Aamir Khan’s career in endorsement can be seen as a handy lesson for both ad-makers and celebrities. He delivers great performances and, like with his movies, remains very selective. There is warmth in everything Khan does on screen, and one can feel it in his ads. The Coke campaign from a few years ago (especially the one on ‘chota Coke for five rupees’) was a winning proposition for both him and the brand. Unlike Pepsi, which seeks to empathise with the quirkiness of youth, Coke addresses an older, more rooted generation. Since street-side banter, muffasil humour and earthy characters are part of Khan’s on-screen charm, Coke and him are a perfect fit.
The right celebrity can immortalise a brand, and the impact often directly correlates to the power of the personality. Sachin Tendulkar is a big name, and can carry products through his sheer popularity, but he never was, nor will ever be, the face of great advertising. He is sober, humble and real—very un-celebrity like. He can try and Boost your energy, urge you to think of no other tyres but MRF, or to trust no insurance company beyond Aviva. But you just sit before the TV, liking the guy, appreciating everything he represents, and yet forgetting every recommendation he makes. Sachin has ‘big brand’ written all over him, and yet he is not a hardcore endorser, like, say, fellow sports icon David Beckham, who can sell just about anything, including Armani underwear (in an ad that has no text except the brand name emblazoned across the elastic strap).
Ads address human subjectivity, and, therefore, can’t escape the vicissitudes of an audience’s taste. Some ads ring true to the heart, others do not. But the fundamentals remain constant over time.
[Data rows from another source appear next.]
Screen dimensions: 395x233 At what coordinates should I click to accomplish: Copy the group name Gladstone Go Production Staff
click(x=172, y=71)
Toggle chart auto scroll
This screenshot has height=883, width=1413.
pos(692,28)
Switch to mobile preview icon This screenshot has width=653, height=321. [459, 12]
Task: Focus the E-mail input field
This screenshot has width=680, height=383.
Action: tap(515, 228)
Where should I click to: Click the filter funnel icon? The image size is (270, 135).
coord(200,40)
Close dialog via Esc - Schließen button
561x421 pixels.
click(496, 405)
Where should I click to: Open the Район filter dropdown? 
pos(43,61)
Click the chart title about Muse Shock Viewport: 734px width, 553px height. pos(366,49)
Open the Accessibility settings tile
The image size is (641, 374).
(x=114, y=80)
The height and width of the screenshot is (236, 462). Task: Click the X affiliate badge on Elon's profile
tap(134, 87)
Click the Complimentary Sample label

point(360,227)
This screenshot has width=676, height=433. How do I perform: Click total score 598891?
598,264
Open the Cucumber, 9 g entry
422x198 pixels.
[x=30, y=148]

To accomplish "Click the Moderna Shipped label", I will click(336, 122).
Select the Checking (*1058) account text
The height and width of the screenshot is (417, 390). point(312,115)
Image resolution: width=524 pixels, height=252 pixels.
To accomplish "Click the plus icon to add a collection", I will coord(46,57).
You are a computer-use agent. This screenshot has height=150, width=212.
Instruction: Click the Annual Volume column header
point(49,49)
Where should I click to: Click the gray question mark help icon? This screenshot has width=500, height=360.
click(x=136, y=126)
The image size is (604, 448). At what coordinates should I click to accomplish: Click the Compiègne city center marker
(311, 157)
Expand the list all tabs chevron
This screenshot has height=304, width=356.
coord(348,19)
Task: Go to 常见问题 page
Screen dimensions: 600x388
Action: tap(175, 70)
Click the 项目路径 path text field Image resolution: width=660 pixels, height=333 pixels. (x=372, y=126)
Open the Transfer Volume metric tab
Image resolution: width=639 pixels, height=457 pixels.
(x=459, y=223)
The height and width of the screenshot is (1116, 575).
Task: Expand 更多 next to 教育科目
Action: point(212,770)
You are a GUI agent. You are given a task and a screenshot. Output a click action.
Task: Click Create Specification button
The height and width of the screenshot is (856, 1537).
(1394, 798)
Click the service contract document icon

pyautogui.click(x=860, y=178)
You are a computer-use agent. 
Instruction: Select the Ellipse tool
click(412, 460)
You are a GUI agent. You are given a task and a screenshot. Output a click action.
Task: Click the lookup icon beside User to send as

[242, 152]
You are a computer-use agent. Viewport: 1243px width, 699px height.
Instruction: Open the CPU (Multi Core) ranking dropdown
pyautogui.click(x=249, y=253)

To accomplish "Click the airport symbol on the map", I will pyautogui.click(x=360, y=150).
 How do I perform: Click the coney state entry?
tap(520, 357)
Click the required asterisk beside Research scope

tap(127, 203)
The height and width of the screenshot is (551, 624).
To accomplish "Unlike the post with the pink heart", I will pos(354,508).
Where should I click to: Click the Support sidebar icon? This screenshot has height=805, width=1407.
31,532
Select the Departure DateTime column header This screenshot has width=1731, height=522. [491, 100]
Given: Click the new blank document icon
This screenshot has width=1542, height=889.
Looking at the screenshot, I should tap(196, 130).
The character and strength of the celebrity and the product (which is the inherent value of the proposition—like in the Incredible India ads by Aamir Khan, where each one of us was an interested party), the aesthetic quality and, of course, the cultural sensitivities of the audience are primary factors in determining the viability of an endorsement.
Advertising seeks to stir our primal desires, attempting to overcome the barrier of conditioning that forces us to moderate our choices. Despite the ubiquity of mass media, and the lure of the hyper-real in a visually mesmerising world, the human mind is, ultimately, unpredictable. Because, despite all the pressures, and in ways strange and often unfathomable, it has, as Neo points out in the Matrix, ‘choice’.